In the first nine months of 2010, according to the State Tax Administration, the Ukrainian budget received 9.5 billion hryvnias from tobacco excise duties. This is 3.3 billion more than in the same period in 2009. During the same period in 2008, before the substantial increase of state excise duties, the state only received 2.3 billion, reported the Coalition of NGOs “For smoke-free Ukraine.” This revenue growth was the result of three substantial increases of excise taxes, which took place in September 2008, May 2009 and July 2010.
“As we see, the policy of excise duty increases is very effective,” says Kostiantyn Krasovsky, head of the tobacco control department of the Ministry of Health’s Ukrainian Institute of Strategic Studies. “The budget revenue continues to grow and the number of smokers in Ukraine steadily decreases.
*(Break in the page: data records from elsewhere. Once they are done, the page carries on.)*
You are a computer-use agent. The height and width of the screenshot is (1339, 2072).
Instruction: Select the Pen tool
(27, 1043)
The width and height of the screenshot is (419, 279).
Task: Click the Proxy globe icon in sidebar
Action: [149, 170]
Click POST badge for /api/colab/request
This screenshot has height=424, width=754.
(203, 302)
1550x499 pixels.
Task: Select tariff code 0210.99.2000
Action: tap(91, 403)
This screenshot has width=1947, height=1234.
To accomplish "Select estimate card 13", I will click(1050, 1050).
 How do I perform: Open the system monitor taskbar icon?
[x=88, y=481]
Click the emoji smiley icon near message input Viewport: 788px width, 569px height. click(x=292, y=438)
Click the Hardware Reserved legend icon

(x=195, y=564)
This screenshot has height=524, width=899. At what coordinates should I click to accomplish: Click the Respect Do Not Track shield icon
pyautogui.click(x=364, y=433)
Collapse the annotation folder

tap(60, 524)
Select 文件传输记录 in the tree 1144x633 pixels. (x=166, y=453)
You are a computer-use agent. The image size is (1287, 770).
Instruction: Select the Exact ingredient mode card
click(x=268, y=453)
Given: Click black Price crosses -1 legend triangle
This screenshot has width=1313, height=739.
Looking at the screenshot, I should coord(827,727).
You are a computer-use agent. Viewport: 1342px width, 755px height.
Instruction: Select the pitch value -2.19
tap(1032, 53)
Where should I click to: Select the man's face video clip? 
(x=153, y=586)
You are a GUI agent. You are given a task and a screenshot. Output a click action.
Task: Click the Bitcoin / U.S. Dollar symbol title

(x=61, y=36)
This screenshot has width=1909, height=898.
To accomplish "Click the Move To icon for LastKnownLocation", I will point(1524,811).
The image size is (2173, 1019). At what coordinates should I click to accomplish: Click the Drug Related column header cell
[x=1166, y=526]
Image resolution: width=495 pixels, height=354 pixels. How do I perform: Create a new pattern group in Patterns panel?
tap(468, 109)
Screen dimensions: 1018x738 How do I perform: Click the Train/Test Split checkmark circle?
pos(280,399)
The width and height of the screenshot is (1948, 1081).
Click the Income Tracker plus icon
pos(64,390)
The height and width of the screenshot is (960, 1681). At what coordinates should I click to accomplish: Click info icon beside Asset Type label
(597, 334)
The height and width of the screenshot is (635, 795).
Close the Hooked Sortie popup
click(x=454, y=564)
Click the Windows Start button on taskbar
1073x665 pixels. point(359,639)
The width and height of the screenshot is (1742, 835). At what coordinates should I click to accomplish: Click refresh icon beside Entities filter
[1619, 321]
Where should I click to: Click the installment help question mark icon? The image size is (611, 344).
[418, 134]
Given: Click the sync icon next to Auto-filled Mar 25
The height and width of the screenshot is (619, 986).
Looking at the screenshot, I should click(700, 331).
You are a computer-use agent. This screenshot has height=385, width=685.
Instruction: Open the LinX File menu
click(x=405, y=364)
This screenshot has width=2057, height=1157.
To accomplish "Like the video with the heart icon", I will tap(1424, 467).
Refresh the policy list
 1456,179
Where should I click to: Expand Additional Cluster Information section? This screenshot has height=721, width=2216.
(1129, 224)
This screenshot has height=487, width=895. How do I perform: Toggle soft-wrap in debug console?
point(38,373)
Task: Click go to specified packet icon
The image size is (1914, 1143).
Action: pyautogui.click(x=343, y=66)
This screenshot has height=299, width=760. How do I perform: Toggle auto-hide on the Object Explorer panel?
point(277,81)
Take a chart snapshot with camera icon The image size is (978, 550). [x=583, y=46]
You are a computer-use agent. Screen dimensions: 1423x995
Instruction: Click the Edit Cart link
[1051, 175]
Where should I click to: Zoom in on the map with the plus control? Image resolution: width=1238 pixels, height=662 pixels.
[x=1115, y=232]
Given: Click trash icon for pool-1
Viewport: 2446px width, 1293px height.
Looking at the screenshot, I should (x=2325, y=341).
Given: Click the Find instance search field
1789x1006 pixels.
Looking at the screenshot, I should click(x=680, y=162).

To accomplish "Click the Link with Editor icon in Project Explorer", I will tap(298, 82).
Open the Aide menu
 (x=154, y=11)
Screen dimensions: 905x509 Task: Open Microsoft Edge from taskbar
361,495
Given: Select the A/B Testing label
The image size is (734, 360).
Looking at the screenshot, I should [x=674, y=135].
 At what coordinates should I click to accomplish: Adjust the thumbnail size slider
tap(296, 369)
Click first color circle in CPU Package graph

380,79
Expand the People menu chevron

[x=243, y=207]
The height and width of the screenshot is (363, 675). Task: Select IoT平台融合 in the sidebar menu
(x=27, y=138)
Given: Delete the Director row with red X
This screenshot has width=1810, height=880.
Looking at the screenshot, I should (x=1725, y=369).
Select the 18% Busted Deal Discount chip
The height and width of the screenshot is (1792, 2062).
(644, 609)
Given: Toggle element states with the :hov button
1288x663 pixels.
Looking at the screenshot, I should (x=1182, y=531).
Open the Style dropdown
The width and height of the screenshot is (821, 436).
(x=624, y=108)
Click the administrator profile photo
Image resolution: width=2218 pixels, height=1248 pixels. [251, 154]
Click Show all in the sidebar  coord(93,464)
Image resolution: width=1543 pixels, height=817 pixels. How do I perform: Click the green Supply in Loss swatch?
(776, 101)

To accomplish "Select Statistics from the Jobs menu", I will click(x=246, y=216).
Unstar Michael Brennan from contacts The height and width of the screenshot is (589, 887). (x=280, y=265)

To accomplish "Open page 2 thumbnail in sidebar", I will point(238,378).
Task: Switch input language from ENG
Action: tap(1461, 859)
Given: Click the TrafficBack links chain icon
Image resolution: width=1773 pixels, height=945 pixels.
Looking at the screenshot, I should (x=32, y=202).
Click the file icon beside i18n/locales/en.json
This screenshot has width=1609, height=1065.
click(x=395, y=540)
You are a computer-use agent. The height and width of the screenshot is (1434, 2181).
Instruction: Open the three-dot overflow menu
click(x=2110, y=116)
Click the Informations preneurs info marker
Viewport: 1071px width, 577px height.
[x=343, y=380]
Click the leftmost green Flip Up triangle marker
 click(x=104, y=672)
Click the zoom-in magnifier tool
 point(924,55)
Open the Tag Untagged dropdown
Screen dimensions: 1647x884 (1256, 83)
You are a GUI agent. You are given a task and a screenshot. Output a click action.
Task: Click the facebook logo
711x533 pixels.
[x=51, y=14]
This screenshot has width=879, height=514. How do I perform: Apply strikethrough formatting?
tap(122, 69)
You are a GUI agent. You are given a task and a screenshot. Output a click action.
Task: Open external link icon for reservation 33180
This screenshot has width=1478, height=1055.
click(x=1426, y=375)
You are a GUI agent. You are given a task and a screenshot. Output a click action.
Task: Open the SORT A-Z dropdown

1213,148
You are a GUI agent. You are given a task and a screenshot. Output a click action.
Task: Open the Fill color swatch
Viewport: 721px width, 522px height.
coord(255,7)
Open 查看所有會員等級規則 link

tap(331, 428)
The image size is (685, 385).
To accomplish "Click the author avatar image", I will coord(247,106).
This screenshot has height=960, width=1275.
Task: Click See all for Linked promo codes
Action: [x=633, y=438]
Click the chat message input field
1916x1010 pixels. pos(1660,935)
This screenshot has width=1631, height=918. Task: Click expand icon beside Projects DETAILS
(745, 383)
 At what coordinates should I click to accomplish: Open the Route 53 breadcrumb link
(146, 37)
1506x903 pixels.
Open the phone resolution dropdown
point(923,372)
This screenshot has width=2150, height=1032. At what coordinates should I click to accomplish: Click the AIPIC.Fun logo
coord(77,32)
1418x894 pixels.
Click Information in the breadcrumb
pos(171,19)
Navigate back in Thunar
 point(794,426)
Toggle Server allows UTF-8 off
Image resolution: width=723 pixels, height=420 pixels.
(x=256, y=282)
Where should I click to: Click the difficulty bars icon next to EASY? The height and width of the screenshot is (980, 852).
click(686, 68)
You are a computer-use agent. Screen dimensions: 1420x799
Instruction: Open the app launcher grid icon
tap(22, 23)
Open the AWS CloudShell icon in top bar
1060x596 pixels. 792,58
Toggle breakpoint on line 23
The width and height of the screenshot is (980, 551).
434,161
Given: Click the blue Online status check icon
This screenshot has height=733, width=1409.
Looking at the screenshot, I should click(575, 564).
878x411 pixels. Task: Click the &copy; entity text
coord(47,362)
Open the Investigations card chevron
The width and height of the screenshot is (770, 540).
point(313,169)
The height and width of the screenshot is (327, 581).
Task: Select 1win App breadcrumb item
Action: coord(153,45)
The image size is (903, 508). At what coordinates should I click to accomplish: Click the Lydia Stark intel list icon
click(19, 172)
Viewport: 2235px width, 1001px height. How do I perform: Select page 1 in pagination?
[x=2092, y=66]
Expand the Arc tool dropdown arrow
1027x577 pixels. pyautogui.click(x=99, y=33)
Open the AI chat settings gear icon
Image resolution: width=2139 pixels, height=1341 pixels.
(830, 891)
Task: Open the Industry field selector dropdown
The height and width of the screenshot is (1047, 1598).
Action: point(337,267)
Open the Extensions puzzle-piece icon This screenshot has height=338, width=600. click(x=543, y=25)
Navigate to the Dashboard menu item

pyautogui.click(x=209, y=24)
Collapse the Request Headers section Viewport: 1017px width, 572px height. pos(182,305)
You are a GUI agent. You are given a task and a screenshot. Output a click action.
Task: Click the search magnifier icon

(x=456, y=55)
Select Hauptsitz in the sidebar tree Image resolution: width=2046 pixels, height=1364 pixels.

Thus, the results of the largest study of smoking prevalence in the history of Ukraine — Global Survey of Adult Tobacco Use (GATS) – confirmed that the prevalence of daily smoking in Ukraine has significantly decreased in the last five years. In 2005 37.2 percent of people 15 and older smoked everyday, then in 2010 it was only 25.5 percent. During the survey, smokers were asked to show the pack of cigarettes they smoked. Moldovan and Russian packs were shown by only 1.5 percent of the respondents. This is the real level of cigarette smuggling into Ukraine and clear evidence that the increase of excise duties has not led to the onslaught of contraband cigarettes, with which the tobacco industry tried to intimidate us,” adds Krasovsky.
Let’s recall that the increase of budget revenues due to the higher excise duty rates is not the main purpose of tobacco taxation. In the WHO Framework Convention on Tobacco Control, ratified by Ukraine in 2006, it is noted that price measures are, first of all, effective and important means of reducing tobacco consumption by various groups, particularly the youth.